Work to complete:
Copy the entire listing below word for word, keeping every line unchanged and in its original order.

Records supplied:
· · · ·

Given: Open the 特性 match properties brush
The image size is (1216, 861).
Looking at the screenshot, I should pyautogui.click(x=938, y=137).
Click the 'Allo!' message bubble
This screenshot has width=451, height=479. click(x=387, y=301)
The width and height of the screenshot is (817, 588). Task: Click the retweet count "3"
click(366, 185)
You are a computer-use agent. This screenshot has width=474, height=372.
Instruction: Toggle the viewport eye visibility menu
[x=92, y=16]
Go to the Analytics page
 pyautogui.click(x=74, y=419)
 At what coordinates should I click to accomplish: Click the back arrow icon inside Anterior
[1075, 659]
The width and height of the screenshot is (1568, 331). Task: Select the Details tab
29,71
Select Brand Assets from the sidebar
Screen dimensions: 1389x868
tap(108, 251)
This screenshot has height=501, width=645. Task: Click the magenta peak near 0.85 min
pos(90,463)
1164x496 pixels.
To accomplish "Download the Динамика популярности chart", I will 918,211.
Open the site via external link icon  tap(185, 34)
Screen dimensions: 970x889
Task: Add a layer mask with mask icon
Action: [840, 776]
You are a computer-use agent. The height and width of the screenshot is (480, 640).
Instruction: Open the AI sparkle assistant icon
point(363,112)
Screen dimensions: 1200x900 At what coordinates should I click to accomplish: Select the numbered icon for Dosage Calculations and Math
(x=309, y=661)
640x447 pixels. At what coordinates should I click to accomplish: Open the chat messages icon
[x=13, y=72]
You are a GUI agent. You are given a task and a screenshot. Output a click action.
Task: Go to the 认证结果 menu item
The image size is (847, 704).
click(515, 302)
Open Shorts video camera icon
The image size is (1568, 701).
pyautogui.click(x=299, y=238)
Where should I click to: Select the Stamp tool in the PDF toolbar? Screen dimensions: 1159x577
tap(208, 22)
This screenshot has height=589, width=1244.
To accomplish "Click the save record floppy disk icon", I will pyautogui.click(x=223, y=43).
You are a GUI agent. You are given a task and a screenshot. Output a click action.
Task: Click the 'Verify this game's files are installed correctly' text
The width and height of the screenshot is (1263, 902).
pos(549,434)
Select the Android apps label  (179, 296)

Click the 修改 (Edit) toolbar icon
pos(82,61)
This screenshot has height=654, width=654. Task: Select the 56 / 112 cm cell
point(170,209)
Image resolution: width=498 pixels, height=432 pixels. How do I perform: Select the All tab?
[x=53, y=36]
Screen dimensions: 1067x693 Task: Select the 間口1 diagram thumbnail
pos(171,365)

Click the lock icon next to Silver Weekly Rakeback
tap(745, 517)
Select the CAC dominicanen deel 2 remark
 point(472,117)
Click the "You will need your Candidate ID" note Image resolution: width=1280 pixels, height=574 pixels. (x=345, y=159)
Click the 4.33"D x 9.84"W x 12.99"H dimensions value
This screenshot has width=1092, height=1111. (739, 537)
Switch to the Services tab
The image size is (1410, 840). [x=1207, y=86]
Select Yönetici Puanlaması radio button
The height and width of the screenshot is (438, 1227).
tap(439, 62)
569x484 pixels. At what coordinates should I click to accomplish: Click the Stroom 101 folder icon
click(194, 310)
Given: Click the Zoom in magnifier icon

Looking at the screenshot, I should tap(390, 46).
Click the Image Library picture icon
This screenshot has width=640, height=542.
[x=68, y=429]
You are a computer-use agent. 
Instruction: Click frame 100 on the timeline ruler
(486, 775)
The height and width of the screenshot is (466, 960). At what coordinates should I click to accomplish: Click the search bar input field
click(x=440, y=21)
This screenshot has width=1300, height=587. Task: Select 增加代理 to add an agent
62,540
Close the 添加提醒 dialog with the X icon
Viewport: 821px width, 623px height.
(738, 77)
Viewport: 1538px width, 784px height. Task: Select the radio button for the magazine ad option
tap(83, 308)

· · · ·

Response to this task:
Given: Open the 特性 match properties brush
The image size is (1216, 861).
Looking at the screenshot, I should pyautogui.click(x=938, y=137).
Click the 'Allo!' message bubble
This screenshot has width=451, height=479. click(x=387, y=301)
The width and height of the screenshot is (817, 588). Task: Click the retweet count "3"
click(366, 185)
You are a computer-use agent. This screenshot has width=474, height=372.
Instruction: Toggle the viewport eye visibility menu
[x=92, y=16]
Go to the Analytics page
 pyautogui.click(x=74, y=419)
 At what coordinates should I click to accomplish: Click the back arrow icon inside Anterior
[1075, 659]
The width and height of the screenshot is (1568, 331). Task: Select the Details tab
29,71
Select Brand Assets from the sidebar
Screen dimensions: 1389x868
tap(108, 251)
This screenshot has height=501, width=645. Task: Click the magenta peak near 0.85 min
pos(90,463)
1164x496 pixels.
To accomplish "Download the Динамика популярности chart", I will 918,211.
Open the site via external link icon  tap(185, 34)
Screen dimensions: 970x889
Task: Add a layer mask with mask icon
Action: [840, 776]
You are a computer-use agent. The height and width of the screenshot is (480, 640).
Instruction: Open the AI sparkle assistant icon
point(363,112)
Screen dimensions: 1200x900 At what coordinates should I click to accomplish: Select the numbered icon for Dosage Calculations and Math
(x=309, y=661)
640x447 pixels. At what coordinates should I click to accomplish: Open the chat messages icon
[x=13, y=72]
You are a GUI agent. You are given a task and a screenshot. Output a click action.
Task: Go to the 认证结果 menu item
The image size is (847, 704).
click(515, 302)
Open Shorts video camera icon
The image size is (1568, 701).
pyautogui.click(x=299, y=238)
Where should I click to: Select the Stamp tool in the PDF toolbar? Screen dimensions: 1159x577
tap(208, 22)
This screenshot has height=589, width=1244.
To accomplish "Click the save record floppy disk icon", I will pyautogui.click(x=223, y=43).
You are a GUI agent. You are given a task and a screenshot. Output a click action.
Task: Click the 'Verify this game's files are installed correctly' text
The width and height of the screenshot is (1263, 902).
pos(549,434)
Select the Android apps label  (179, 296)

Click the 修改 (Edit) toolbar icon
pos(82,61)
This screenshot has height=654, width=654. Task: Select the 56 / 112 cm cell
point(170,209)
Image resolution: width=498 pixels, height=432 pixels. How do I perform: Select the All tab?
[x=53, y=36]
Screen dimensions: 1067x693 Task: Select the 間口1 diagram thumbnail
pos(171,365)

Click the lock icon next to Silver Weekly Rakeback
tap(745, 517)
Select the CAC dominicanen deel 2 remark
 point(472,117)
Click the "You will need your Candidate ID" note Image resolution: width=1280 pixels, height=574 pixels. (x=345, y=159)
Click the 4.33"D x 9.84"W x 12.99"H dimensions value
This screenshot has width=1092, height=1111. (739, 537)
Switch to the Services tab
The image size is (1410, 840). [x=1207, y=86]
Select Yönetici Puanlaması radio button
The height and width of the screenshot is (438, 1227).
tap(439, 62)
569x484 pixels. At what coordinates should I click to accomplish: Click the Stroom 101 folder icon
click(194, 310)
Given: Click the Zoom in magnifier icon

Looking at the screenshot, I should tap(390, 46).
Click the Image Library picture icon
This screenshot has width=640, height=542.
[x=68, y=429]
You are a computer-use agent. 
Instruction: Click frame 100 on the timeline ruler
(486, 775)
The height and width of the screenshot is (466, 960). At what coordinates should I click to accomplish: Click the search bar input field
click(x=440, y=21)
This screenshot has width=1300, height=587. Task: Select 增加代理 to add an agent
62,540
Close the 添加提醒 dialog with the X icon
Viewport: 821px width, 623px height.
(738, 77)
Viewport: 1538px width, 784px height. Task: Select the radio button for the magazine ad option
tap(83, 308)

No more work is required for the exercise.